• Activity: Work out how many lines below contain "computer", then write only that number.
Segment Start: Given information
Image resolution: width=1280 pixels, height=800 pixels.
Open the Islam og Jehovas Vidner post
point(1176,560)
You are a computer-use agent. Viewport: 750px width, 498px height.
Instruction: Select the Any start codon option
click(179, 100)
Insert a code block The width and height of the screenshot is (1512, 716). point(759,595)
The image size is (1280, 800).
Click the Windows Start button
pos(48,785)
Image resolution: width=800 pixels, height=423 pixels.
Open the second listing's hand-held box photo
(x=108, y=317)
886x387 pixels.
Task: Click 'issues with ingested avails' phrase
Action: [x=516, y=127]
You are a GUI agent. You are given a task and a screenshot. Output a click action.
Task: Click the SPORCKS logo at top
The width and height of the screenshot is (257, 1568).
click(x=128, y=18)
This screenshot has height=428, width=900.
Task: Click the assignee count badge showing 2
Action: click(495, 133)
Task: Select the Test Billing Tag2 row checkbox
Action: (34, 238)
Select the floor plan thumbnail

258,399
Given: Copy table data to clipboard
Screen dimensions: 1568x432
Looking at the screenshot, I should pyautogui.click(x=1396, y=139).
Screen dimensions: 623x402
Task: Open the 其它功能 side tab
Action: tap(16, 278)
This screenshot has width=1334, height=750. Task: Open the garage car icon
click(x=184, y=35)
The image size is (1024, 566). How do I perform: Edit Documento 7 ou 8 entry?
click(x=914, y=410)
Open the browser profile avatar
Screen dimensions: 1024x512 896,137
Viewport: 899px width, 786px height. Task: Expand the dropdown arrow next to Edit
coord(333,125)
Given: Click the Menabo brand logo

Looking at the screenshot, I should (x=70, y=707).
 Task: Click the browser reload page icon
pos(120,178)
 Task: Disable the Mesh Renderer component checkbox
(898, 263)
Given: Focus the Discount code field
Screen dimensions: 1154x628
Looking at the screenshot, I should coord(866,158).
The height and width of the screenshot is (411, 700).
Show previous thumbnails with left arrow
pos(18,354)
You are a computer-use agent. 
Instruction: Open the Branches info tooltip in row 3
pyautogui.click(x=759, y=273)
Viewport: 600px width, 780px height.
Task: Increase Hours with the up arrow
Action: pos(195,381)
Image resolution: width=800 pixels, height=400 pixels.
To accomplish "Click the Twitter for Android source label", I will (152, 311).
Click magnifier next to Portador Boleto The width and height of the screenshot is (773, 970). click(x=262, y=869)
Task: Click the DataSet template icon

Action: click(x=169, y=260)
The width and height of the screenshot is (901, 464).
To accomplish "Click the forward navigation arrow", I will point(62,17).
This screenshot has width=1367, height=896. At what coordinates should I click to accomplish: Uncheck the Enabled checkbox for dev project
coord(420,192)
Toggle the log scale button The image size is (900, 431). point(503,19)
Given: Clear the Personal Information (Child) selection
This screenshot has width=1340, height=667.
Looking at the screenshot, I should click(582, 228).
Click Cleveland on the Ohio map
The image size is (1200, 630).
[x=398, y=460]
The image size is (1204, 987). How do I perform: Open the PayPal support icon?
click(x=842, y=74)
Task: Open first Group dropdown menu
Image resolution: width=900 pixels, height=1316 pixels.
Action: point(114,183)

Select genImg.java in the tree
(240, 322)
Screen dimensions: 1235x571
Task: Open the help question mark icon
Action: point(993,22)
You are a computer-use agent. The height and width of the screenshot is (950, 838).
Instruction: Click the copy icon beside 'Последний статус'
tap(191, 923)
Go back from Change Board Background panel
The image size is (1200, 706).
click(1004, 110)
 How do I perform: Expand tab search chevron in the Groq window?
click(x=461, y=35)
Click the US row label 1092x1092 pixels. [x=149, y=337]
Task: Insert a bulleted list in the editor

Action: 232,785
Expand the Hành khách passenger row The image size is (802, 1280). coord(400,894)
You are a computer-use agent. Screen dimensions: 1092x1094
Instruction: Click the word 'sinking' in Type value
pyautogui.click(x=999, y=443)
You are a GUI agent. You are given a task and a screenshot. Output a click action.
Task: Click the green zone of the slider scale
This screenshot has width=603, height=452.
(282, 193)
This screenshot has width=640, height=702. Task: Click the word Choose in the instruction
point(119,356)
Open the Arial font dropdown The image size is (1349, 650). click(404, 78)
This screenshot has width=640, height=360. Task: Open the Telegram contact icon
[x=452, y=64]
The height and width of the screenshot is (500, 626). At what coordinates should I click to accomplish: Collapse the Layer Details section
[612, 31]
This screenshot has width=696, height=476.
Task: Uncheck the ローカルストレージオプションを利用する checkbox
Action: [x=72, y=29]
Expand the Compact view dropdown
Segment End: Given information
• Result: 4